CENSUS WORKER FOUND HANGED IN KENTUCKY…. It’s a deeply disturbing story no matter what the circumstances were, but let’s hope it’s not an example of anti-government violence.
A part-time Census Bureau field worker was found hanged in Kentucky Sept. 12 with the word “fed” scrawled across his chest, according to a law enforcement source. Bill Sparkman, 51 was found in a remote patch of the Daniel Boone National Forest in rural southeast Kentucky, the Associated Press first reported Wednesday night.
The FBI is assisting state and local police with their investigation, the law enforcement source told The Post’s Spencer S. Hsu. The law enforcement source was unsure of the cause of death.
It is a federal crime to attack a federal worker during or because of his federal job. Sparkman was an Eagle scout who moved to southeast Kentucky to be a local director for the Boy Scouts of America, his mother told the AP. He later became a substitute teacher in Laurel County and earned extra money as a Census field worker.

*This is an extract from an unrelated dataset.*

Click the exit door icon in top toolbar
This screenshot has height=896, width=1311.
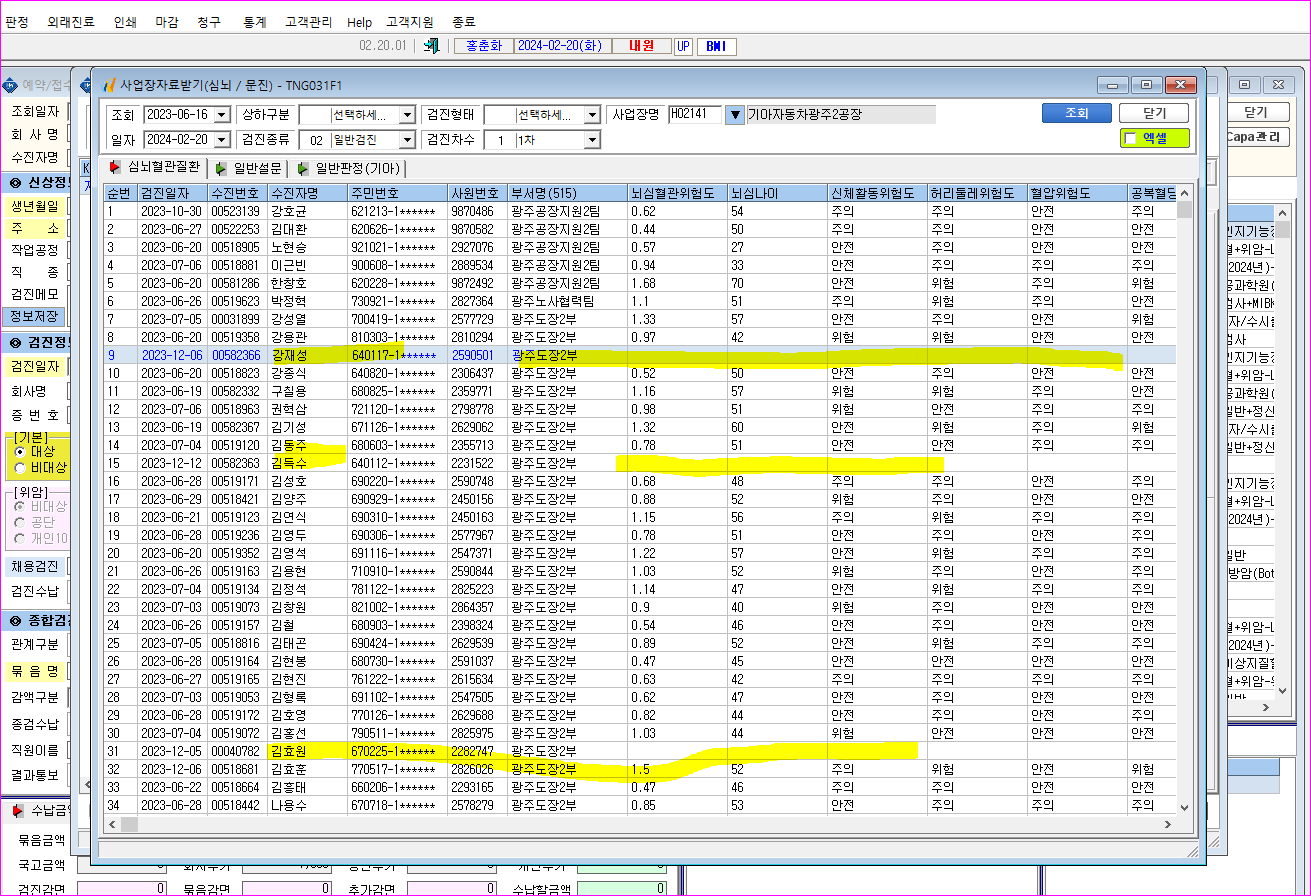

Commerce Department officials have extended their condolences to the Sparkman family, but have not commented on the still unknown motivations behind the hanging.
There are, obviously, far more questions than answers, and it’s best not to jump to any conclusions. The reporting, thus far, is based on unnamed law enforcement source, and some of what we’ve learned may be incorrect.
But as Alex Koppelman noted, if these early reports are accurate, they raise the prospect of what may have been a politically-motivated slaying: “There are always people who have some sort of paranoia about the federal government and the census, but things might be worse this time around. There’s been a lot of talk on the right about the connection (always very tenuous, and now severed) between the census and ACORN, a group that’s been conservatives’ favorite bogeyman of late. And Rep. Michele Bachmann, R-Minn., has been spreading her own fears about the census, at one point even suggesting a link between the census and Japanese internment during World War II — a frightening parallel for modern conspiracy theorists who fear that the government is setting up similar camps for them now.”